*** DATA SHOWN Section Begins ***

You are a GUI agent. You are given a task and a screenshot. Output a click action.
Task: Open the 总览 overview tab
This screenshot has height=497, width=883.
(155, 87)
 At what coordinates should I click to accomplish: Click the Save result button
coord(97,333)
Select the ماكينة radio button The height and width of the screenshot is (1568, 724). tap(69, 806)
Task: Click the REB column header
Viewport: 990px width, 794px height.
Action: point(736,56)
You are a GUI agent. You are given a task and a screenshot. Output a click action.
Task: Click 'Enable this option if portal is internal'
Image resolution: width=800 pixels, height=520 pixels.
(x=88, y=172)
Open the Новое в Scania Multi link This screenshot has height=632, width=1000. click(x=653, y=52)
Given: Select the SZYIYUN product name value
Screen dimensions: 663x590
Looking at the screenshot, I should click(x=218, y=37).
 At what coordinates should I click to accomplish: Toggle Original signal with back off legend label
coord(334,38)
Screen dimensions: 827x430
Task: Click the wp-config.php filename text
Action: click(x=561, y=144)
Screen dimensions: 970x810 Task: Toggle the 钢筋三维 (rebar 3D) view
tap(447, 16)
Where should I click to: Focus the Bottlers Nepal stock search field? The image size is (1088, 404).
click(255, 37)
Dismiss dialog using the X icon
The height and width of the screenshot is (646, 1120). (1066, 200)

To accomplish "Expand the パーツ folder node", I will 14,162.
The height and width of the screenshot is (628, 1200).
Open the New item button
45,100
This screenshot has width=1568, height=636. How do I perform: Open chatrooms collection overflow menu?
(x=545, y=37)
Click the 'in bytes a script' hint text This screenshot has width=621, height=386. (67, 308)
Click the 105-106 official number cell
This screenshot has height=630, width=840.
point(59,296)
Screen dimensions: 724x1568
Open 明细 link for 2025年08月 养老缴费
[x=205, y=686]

*** DATA SHOWN Section Ends ***

■ EXERCISE INSTRUCTIONS:
Transcribe the entries above exactly.

■ WRITTEN SOLUTION:
You are a GUI agent. You are given a task and a screenshot. Output a click action.
Task: Open the 总览 overview tab
This screenshot has height=497, width=883.
(155, 87)
 At what coordinates should I click to accomplish: Click the Save result button
coord(97,333)
Select the ماكينة radio button The height and width of the screenshot is (1568, 724). tap(69, 806)
Task: Click the REB column header
Viewport: 990px width, 794px height.
Action: point(736,56)
You are a GUI agent. You are given a task and a screenshot. Output a click action.
Task: Click 'Enable this option if portal is internal'
Image resolution: width=800 pixels, height=520 pixels.
(x=88, y=172)
Open the Новое в Scania Multi link This screenshot has height=632, width=1000. click(x=653, y=52)
Given: Select the SZYIYUN product name value
Screen dimensions: 663x590
Looking at the screenshot, I should click(x=218, y=37).
 At what coordinates should I click to accomplish: Toggle Original signal with back off legend label
coord(334,38)
Screen dimensions: 827x430
Task: Click the wp-config.php filename text
Action: click(x=561, y=144)
Screen dimensions: 970x810 Task: Toggle the 钢筋三维 (rebar 3D) view
tap(447, 16)
Where should I click to: Focus the Bottlers Nepal stock search field? The image size is (1088, 404).
click(255, 37)
Dismiss dialog using the X icon
The height and width of the screenshot is (646, 1120). (1066, 200)

To accomplish "Expand the パーツ folder node", I will 14,162.
The height and width of the screenshot is (628, 1200).
Open the New item button
45,100
This screenshot has width=1568, height=636. How do I perform: Open chatrooms collection overflow menu?
(x=545, y=37)
Click the 'in bytes a script' hint text This screenshot has width=621, height=386. (67, 308)
Click the 105-106 official number cell
This screenshot has height=630, width=840.
point(59,296)
Screen dimensions: 724x1568
Open 明细 link for 2025年08月 养老缴费
[x=205, y=686]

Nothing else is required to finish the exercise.